#### Aim of the exercise:
Nothing but the lines from the one containing "Image resolution: width=1497" through the last line of the records below should be copied, exactly and without pictures.

(Pixel coordinate grounding data)
☆ ☆ ☆

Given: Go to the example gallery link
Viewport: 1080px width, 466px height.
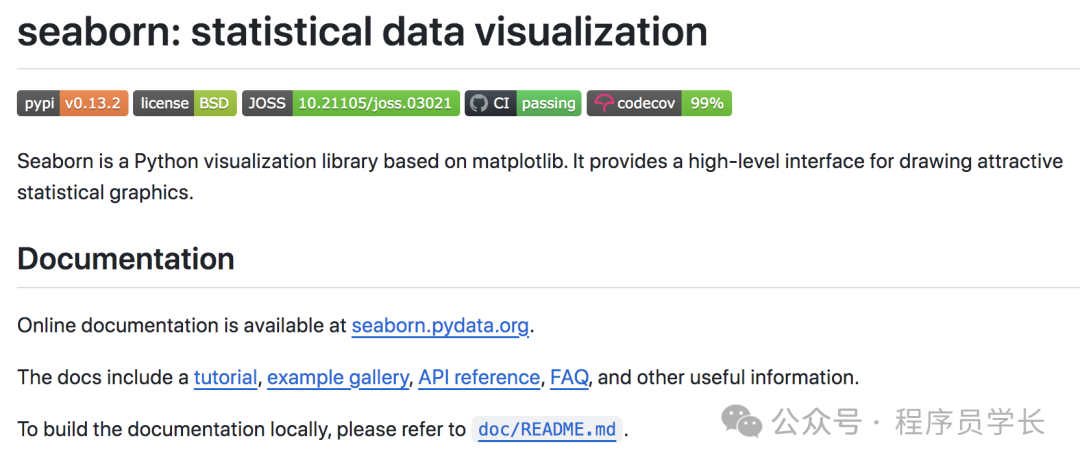Looking at the screenshot, I should pyautogui.click(x=338, y=378).
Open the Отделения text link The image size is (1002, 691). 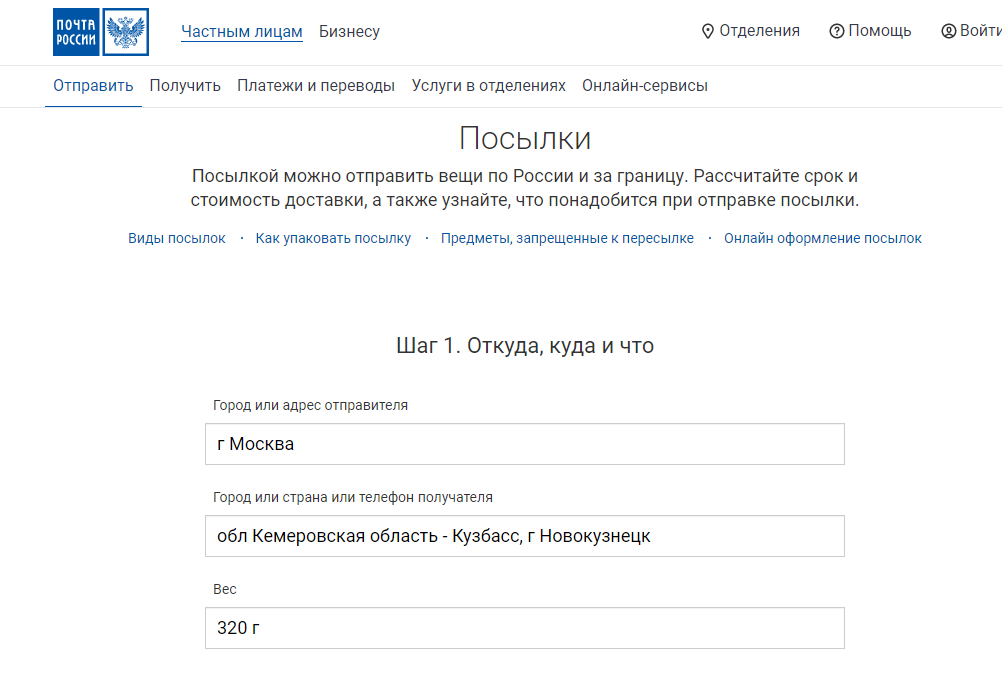pyautogui.click(x=759, y=31)
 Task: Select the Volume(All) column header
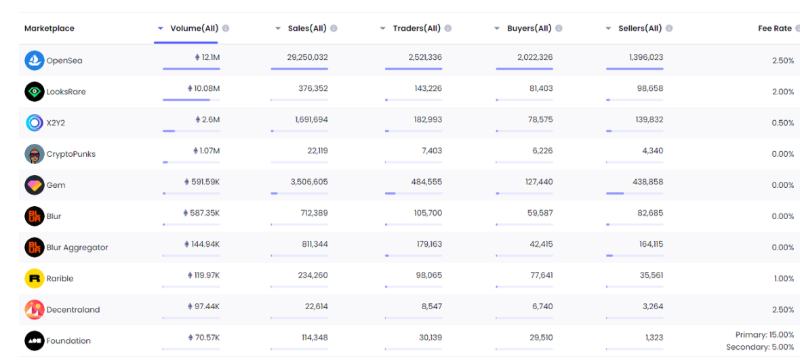coord(194,28)
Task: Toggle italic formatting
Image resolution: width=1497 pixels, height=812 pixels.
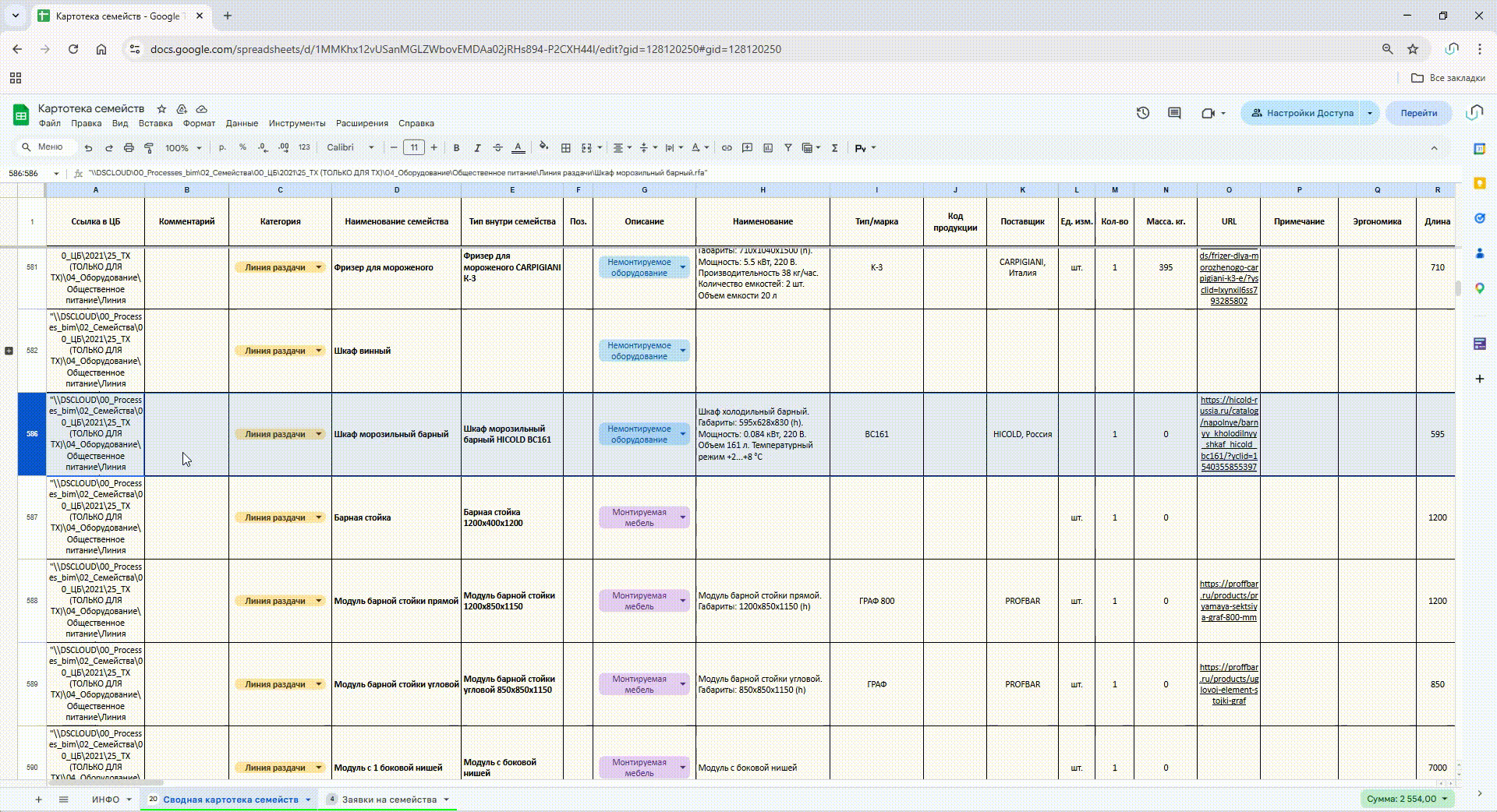Action: [477, 148]
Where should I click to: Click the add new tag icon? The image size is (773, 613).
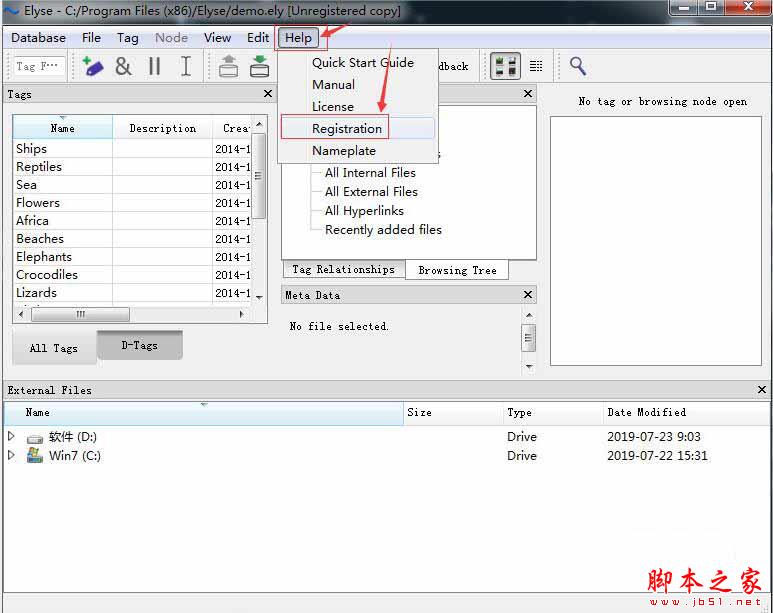coord(93,66)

☆ ☆ ☆

#### Response to the exercise:
Image resolution: width=1497 pixels, height=812 pixels.
Action: [477, 148]
Where should I click to: Click the add new tag icon? The image size is (773, 613).
coord(93,66)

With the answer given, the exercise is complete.